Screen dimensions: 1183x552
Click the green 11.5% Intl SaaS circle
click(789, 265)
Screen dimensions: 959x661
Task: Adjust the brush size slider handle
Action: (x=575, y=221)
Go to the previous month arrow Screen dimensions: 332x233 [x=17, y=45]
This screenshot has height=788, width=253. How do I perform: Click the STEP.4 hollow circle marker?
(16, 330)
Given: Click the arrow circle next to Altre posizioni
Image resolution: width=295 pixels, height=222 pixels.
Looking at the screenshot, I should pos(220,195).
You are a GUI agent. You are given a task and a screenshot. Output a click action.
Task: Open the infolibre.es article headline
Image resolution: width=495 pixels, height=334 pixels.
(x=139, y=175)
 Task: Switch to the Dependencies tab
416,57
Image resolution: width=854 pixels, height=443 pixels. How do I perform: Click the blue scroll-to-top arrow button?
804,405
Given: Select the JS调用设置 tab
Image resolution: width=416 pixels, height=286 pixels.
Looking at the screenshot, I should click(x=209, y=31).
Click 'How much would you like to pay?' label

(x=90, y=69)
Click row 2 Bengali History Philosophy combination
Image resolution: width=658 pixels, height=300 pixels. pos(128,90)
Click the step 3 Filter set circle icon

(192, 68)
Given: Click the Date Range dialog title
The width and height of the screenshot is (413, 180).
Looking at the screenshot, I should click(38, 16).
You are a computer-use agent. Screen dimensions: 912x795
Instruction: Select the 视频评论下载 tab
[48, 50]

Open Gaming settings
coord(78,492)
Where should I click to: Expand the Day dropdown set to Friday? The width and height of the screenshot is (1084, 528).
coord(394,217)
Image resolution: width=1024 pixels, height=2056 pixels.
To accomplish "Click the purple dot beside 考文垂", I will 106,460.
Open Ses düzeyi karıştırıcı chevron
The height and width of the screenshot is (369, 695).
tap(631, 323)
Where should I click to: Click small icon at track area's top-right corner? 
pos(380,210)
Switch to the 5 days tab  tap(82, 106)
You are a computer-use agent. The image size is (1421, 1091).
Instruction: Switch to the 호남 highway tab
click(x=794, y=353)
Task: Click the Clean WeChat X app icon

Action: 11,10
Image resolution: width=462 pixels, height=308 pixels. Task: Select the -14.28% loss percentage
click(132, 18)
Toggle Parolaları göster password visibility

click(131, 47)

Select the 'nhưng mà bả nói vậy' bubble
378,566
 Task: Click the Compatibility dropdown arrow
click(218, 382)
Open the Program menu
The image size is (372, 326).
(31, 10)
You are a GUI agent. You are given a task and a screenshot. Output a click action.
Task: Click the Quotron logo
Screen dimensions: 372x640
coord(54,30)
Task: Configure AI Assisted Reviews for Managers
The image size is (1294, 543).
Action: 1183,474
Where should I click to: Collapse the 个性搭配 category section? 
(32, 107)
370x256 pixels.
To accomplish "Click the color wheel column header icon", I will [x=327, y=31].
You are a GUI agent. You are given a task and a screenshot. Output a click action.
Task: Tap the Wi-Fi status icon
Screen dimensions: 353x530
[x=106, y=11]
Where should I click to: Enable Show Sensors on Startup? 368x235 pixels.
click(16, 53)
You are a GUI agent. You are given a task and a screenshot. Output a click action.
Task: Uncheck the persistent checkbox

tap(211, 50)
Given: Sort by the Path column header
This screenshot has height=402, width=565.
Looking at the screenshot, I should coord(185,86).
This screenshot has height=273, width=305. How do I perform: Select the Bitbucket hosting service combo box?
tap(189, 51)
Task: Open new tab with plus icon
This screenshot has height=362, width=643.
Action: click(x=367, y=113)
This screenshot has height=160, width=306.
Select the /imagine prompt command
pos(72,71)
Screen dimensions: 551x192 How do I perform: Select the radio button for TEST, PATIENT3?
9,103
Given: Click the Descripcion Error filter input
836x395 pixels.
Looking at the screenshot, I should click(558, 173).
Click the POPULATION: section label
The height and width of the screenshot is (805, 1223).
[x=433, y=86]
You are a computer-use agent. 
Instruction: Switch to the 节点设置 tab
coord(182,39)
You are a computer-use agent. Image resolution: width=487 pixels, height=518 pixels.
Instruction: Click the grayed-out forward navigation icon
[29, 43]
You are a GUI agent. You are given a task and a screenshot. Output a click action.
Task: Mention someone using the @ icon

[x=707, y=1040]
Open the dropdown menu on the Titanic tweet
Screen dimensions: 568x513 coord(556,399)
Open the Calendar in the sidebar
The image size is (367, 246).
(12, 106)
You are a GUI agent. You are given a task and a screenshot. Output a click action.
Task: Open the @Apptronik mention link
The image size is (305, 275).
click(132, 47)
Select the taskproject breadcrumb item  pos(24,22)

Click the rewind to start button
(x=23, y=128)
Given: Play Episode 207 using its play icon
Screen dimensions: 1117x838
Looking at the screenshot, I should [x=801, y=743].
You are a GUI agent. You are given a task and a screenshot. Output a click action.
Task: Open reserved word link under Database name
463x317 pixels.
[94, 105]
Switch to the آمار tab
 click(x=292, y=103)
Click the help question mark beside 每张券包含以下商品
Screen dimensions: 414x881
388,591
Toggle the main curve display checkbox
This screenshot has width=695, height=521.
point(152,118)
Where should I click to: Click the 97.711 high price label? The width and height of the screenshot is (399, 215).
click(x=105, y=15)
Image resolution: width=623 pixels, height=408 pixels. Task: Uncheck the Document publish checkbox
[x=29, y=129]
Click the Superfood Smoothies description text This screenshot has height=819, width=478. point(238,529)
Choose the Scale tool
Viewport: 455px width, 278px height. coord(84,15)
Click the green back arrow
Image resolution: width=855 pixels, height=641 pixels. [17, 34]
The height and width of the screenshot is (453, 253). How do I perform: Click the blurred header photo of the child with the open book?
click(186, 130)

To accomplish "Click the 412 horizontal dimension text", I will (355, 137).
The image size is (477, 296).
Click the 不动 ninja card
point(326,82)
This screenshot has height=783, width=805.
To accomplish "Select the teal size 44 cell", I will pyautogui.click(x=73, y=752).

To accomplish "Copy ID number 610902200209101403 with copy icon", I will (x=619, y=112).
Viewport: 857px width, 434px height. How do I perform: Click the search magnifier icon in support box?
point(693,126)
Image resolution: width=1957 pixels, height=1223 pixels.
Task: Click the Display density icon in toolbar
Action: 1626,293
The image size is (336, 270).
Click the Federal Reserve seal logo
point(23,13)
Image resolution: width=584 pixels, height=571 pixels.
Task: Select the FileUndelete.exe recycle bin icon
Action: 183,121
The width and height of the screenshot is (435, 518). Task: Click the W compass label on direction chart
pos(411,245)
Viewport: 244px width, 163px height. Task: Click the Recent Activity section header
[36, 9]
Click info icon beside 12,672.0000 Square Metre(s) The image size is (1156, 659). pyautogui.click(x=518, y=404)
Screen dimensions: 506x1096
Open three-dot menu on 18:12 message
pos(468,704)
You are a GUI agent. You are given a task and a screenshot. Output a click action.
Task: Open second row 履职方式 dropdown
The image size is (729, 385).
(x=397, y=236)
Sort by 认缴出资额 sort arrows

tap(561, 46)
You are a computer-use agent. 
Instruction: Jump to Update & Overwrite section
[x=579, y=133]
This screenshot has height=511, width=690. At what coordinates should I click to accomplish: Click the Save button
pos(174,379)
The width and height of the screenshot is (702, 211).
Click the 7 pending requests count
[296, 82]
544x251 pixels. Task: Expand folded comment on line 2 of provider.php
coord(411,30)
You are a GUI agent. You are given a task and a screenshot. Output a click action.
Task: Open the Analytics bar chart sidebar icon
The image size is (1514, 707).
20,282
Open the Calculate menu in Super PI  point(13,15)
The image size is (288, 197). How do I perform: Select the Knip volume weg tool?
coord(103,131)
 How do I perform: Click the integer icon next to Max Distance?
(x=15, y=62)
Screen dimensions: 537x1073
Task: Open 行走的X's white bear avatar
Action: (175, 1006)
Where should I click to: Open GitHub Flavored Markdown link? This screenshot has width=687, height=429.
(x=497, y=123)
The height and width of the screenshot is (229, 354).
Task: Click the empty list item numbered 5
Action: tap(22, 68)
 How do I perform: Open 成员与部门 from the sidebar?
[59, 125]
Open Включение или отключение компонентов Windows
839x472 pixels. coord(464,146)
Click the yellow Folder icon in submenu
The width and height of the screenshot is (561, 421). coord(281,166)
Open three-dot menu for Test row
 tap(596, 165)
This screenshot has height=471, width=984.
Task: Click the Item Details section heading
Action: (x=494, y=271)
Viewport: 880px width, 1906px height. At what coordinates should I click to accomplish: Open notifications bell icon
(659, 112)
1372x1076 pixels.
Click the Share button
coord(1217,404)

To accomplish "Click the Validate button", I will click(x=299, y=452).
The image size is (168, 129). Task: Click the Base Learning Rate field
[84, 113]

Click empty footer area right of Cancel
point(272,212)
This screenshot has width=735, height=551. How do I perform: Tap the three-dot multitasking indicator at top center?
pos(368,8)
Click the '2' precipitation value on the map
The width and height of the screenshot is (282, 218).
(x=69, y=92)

★ ★ ★ ★ ★

_WRITTEN TASK_
Lay out the rows from the line with "This screenshot has height=783, width=805." up to and including the line with "will (x=619, y=112)." as a two-column CSV headed text and answer. Give one CSV line per row, with the row's text and its answer each in a single quoted field and any line breaks replaced by spaces.

_FINISHED TASK_
text,answer
"This screenshot has height=783, width=805. To accomplish ""Select the teal size 44 cell"",","I will pyautogui.click(x=73, y=752)."
"To accomplish ""Copy ID number 610902200209101403 with copy icon"",","I will (x=619, y=112)."